▶ _Data excerpts_:
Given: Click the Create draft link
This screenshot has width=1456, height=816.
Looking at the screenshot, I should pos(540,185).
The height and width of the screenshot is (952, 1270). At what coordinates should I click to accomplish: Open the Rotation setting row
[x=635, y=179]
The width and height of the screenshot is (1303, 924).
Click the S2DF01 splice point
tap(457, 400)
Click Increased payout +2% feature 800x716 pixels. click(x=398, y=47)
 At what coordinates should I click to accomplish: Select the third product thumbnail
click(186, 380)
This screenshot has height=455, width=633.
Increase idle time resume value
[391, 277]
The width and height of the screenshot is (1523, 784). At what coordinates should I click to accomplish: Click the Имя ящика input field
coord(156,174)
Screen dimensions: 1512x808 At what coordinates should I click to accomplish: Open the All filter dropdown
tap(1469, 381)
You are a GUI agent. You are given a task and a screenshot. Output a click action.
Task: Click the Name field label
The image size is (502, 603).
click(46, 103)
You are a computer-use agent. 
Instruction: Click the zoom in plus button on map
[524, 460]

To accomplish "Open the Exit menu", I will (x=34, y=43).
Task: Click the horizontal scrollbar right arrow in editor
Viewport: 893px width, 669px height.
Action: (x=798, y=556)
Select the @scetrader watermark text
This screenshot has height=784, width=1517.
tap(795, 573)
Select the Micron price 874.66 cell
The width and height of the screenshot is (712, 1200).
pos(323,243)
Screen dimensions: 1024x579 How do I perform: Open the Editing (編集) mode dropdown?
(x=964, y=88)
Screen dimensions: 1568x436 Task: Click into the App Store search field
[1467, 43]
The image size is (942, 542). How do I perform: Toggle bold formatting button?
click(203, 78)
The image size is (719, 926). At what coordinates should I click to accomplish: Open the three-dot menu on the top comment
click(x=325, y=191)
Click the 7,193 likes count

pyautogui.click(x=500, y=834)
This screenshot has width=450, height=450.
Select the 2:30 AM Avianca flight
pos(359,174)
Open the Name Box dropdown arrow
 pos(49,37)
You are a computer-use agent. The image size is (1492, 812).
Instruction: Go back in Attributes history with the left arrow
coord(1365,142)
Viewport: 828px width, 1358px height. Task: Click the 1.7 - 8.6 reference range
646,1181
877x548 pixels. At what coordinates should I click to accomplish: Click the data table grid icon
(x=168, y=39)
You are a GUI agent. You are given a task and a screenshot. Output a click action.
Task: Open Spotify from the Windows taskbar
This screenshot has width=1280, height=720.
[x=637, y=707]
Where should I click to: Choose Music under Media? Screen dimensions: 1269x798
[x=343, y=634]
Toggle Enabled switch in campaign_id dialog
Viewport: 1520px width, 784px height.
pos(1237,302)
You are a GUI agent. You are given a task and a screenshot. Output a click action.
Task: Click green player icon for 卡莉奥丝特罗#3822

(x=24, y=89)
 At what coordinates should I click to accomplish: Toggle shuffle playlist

▶ _Exercise_: Please format the data above as a numbered list with one line per item, leaving out the blank lines.

▶ _Finished task_:
1. Given: Click the Create draft link
2. This screenshot has width=1456, height=816.
3. Looking at the screenshot, I should pos(540,185).
4. The height and width of the screenshot is (952, 1270). At what coordinates should I click to accomplish: Open the Rotation setting row
5. [x=635, y=179]
6. The width and height of the screenshot is (1303, 924).
7. Click the S2DF01 splice point
8. tap(457, 400)
9. Click Increased payout +2% feature 800x716 pixels. click(x=398, y=47)
10.  At what coordinates should I click to accomplish: Select the third product thumbnail
11. click(186, 380)
12. This screenshot has height=455, width=633.
13. Increase idle time resume value
14. [391, 277]
15. The width and height of the screenshot is (1523, 784). At what coordinates should I click to accomplish: Click the Имя ящика input field
16. coord(156,174)
17. Screen dimensions: 1512x808 At what coordinates should I click to accomplish: Open the All filter dropdown
18. tap(1469, 381)
19. You are a GUI agent. You are given a task and a screenshot. Output a click action.
20. Task: Click the Name field label
21. The image size is (502, 603).
22. click(46, 103)
23. You are a computer-use agent. 
24. Instruction: Click the zoom in plus button on map
25. [524, 460]
26. To accomplish "Open the Exit menu", I will (x=34, y=43).
27. Task: Click the horizontal scrollbar right arrow in editor
28. Viewport: 893px width, 669px height.
29. Action: (x=798, y=556)
30. Select the @scetrader watermark text
31. This screenshot has height=784, width=1517.
32. tap(795, 573)
33. Select the Micron price 874.66 cell
34. The width and height of the screenshot is (712, 1200).
35. pos(323,243)
36. Screen dimensions: 1024x579 How do I perform: Open the Editing (編集) mode dropdown?
37. (x=964, y=88)
38. Screen dimensions: 1568x436 Task: Click into the App Store search field
39. [1467, 43]
40. The image size is (942, 542). How do I perform: Toggle bold formatting button?
41. click(203, 78)
42. The image size is (719, 926). At what coordinates should I click to accomplish: Open the three-dot menu on the top comment
43. click(x=325, y=191)
44. Click the 7,193 likes count
45. pyautogui.click(x=500, y=834)
46. This screenshot has width=450, height=450.
47. Select the 2:30 AM Avianca flight
48. pos(359,174)
49. Open the Name Box dropdown arrow
50.  pos(49,37)
51. You are a computer-use agent. The image size is (1492, 812).
52. Instruction: Go back in Attributes history with the left arrow
53. coord(1365,142)
54. Viewport: 828px width, 1358px height. Task: Click the 1.7 - 8.6 reference range
55. 646,1181
56. 877x548 pixels. At what coordinates should I click to accomplish: Click the data table grid icon
57. (x=168, y=39)
58. You are a GUI agent. You are given a task and a screenshot. Output a click action.
59. Task: Open Spotify from the Windows taskbar
60. This screenshot has width=1280, height=720.
61. [x=637, y=707]
62. Where should I click to: Choose Music under Media? Screen dimensions: 1269x798
63. [x=343, y=634]
64. Toggle Enabled switch in campaign_id dialog
65. Viewport: 1520px width, 784px height.
66. pos(1237,302)
67. You are a GUI agent. You are given a task and a screenshot. Output a click action.
68. Task: Click green player icon for 卡莉奥丝特罗#3822
69. (x=24, y=89)
70.  At what coordinates should I click to accomplish: Toggle shuffle playlist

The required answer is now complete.